Having gained access to better information about what projects were in development as well as those at a planning stage, Huggins found 250 live projects and 250 projects in the pipeline. “There was a lot of commonalities, but nobody could see what was going on or planned elsewhere. As we went into the list, it began to throw up large amounts of money. We identified around £1.8 billion in lifetime costs, which are quite difficult to work with, and when we dug harder, we found that there was no business case or senior responsible officer for many of these items, so the basics of doing government were not always being followed.”
“We tend to reorganise bits of government regularly, and if you hardwire your technology to individual organisational structures, that means that with every organisational restructure, you have got to reorganise your technology.”
The Scottish Government’s directorate model “works quite well in a number of ways but where it does not do well is those areas where you need an essential guiding hand such as digital infrastructure”, Huggins says. “We have been working over the last 12 months now on how we do digital at portfolio level as opposed to project level to begin to create common understanding of how teams work and how we build in the specialist commercial services we have got into that process.”
As part of this work, Huggins and his staff will enact two proposals in 2024, one concerned with pipeline management that will centralise control over which projects go forward, and the other concerned with delivery management, which will bring senior responsible officers together for “the key 20 to 30 projects happening at any one point in time”.
Central management capability has also been an area of recent reform, with an emphasis placed on recruitment. “If we go back two years, our strike rate for hiring at first try was around 40 per cent and we were carrying a bill of around £60 million per year in contractor costs across the organisation,” Huggins explains. “As of 2023, we are currently at 90 per cent first try hire.
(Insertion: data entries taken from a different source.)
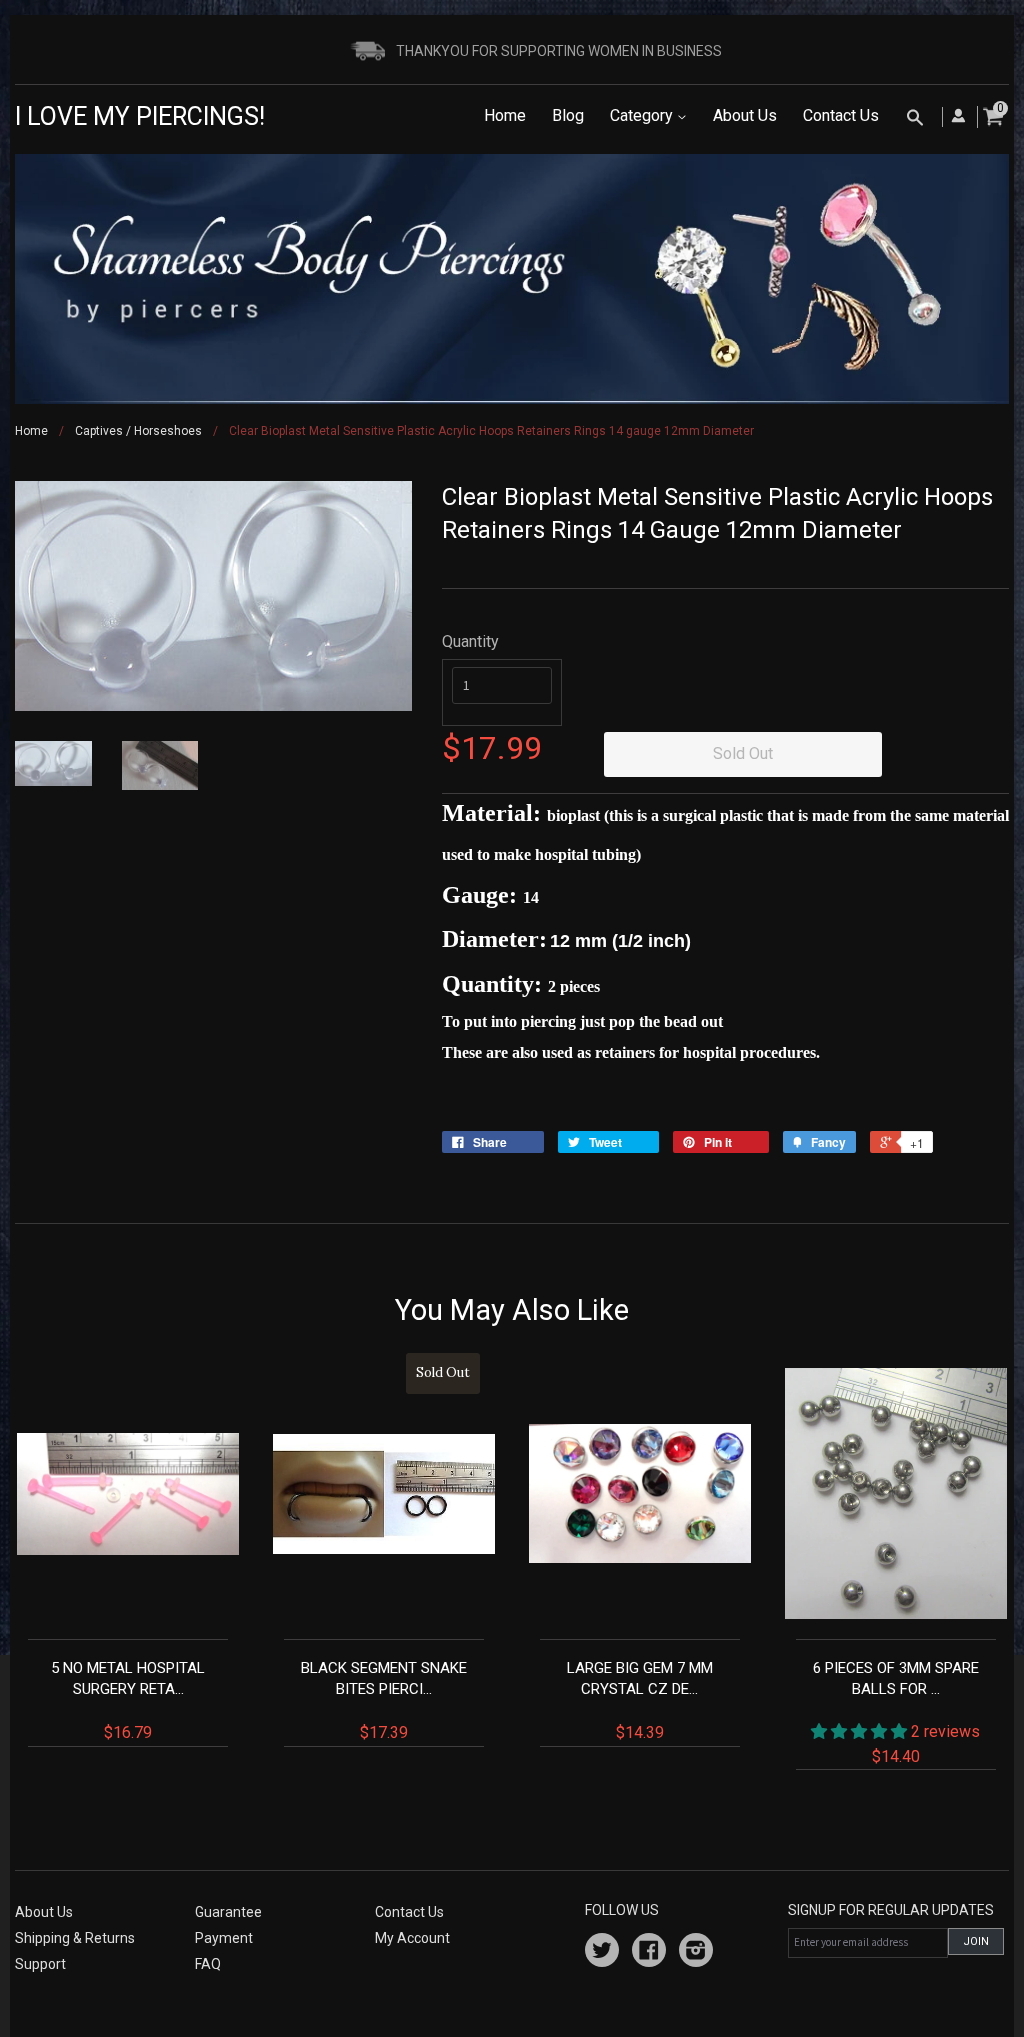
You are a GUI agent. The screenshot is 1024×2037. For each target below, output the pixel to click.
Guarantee (228, 1912)
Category (643, 115)
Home (505, 115)
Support (40, 1964)
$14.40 (897, 1712)
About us (44, 1912)
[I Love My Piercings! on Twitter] (602, 1953)
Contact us (409, 1912)
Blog (568, 115)
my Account (412, 1938)
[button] (861, 1731)
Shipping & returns (75, 1938)
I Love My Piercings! (140, 116)
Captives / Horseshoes (138, 431)
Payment (224, 1938)
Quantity (470, 641)
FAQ (208, 1964)
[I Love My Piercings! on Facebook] (649, 1953)
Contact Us (841, 115)
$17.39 (385, 1553)
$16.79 (128, 1700)
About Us (745, 115)
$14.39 (640, 1700)
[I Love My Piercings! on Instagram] (696, 1953)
That is because we have changed how we do recruitment, not because recruiting digital people is hard, but because we were bad at it. We have transformed that and probably saved £3 million in 2023 by replacing contractor costs with full-time staff.”
Across such upheaval, Huggins explains a key principle of working on digital in the public service: “We are working with a number of ecosystems and public bodies. We tend to reorganise bits of government regularly, and if you hardwire your technology to individual organisational structures, that means that with every organisational restructure, you have got to reorganise your technology.”
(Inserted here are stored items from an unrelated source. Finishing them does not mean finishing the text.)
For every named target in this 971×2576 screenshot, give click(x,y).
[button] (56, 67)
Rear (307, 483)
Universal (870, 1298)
He points to areas such as education and justice and how his team have begun to build workflows with a service model rather than within organisations in order to reflect the “end-to-end process” that people encounter that “often crosses organisations”.
All of these improvements will be built upon common cloud infrastructure, through which Huggins’s team have identified savings of between 40 and 70 per cent when compared to the cost of individual teams building this element themselves.
“Increasingly what we are going to do is mandate that new work with private sector partners who use this environment. We do not want to be paying a private sector partner to use their own environment and do work which we have already done,” he says.
“We spent quite a lot of time with colleagues from Denmark in the last years and fundamentally what they have is a really firm infrastructure layer on which it becomes easy to iterate lots of services. That is good because having got that in place, that iteration process is the fun bit; you are talking to people, seeing what works and what does not. Getting the infrastructure right enables that iterative process to become the main part of the business.”
In doing this, 2024 will see Huggins supporting new processes that determine whether projects will be going ahead due to priority ordering or will need to be done in a different way than originally envisioned, a process that he approaches with a degree of caution: “The offer has to be better than the alternative. We have stopped thinking about why we think cloud is a good idea and designed a service that people are going to use it think is a good idea.
“The second step is ensuring that we had high-level buy-in at the beginning of the process by sitting down with ministers and telling them that this would be hard and that they would need to be there when people resist. That high-level buy-in to the nature of these changes is the key takeaway.”